#### [DATA ENTRIES]
******
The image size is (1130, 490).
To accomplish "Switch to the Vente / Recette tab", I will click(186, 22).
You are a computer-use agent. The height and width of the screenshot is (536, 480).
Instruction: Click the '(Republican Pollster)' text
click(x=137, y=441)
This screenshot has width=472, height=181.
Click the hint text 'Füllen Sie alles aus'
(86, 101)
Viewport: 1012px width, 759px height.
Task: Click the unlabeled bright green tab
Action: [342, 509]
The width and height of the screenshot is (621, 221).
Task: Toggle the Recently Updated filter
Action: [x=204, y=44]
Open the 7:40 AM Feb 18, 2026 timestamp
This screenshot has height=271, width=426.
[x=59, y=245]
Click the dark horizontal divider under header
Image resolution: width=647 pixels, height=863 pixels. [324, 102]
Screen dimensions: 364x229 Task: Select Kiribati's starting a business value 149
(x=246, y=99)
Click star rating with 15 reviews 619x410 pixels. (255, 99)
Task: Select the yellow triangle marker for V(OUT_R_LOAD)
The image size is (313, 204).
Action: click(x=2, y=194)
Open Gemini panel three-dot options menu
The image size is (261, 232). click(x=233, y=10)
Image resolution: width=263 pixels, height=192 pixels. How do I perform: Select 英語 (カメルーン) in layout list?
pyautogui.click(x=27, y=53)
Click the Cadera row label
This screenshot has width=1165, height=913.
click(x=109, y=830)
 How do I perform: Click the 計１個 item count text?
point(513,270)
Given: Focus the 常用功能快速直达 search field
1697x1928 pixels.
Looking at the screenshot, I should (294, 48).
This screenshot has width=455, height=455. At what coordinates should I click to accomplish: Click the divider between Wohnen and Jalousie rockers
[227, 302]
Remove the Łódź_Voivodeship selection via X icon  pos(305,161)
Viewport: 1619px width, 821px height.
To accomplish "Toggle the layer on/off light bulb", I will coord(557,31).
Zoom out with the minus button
******
#### [EXERCISE OBJECTIVE]
Copy out all of the material above line for line, with nothing changed.

#### [FULL ANSWER]
The image size is (1130, 490).
To accomplish "Switch to the Vente / Recette tab", I will click(186, 22).
You are a computer-use agent. The height and width of the screenshot is (536, 480).
Instruction: Click the '(Republican Pollster)' text
click(x=137, y=441)
This screenshot has width=472, height=181.
Click the hint text 'Füllen Sie alles aus'
(86, 101)
Viewport: 1012px width, 759px height.
Task: Click the unlabeled bright green tab
Action: [342, 509]
The width and height of the screenshot is (621, 221).
Task: Toggle the Recently Updated filter
Action: [x=204, y=44]
Open the 7:40 AM Feb 18, 2026 timestamp
This screenshot has height=271, width=426.
[x=59, y=245]
Click the dark horizontal divider under header
Image resolution: width=647 pixels, height=863 pixels. [324, 102]
Screen dimensions: 364x229 Task: Select Kiribati's starting a business value 149
(x=246, y=99)
Click star rating with 15 reviews 619x410 pixels. (255, 99)
Task: Select the yellow triangle marker for V(OUT_R_LOAD)
The image size is (313, 204).
Action: click(x=2, y=194)
Open Gemini panel three-dot options menu
The image size is (261, 232). click(x=233, y=10)
Image resolution: width=263 pixels, height=192 pixels. How do I perform: Select 英語 (カメルーン) in layout list?
pyautogui.click(x=27, y=53)
Click the Cadera row label
This screenshot has width=1165, height=913.
click(x=109, y=830)
 How do I perform: Click the 計１個 item count text?
point(513,270)
Given: Focus the 常用功能快速直达 search field
1697x1928 pixels.
Looking at the screenshot, I should (294, 48).
This screenshot has width=455, height=455. At what coordinates should I click to accomplish: Click the divider between Wohnen and Jalousie rockers
[227, 302]
Remove the Łódź_Voivodeship selection via X icon  pos(305,161)
Viewport: 1619px width, 821px height.
To accomplish "Toggle the layer on/off light bulb", I will coord(557,31).
Zoom out with the minus button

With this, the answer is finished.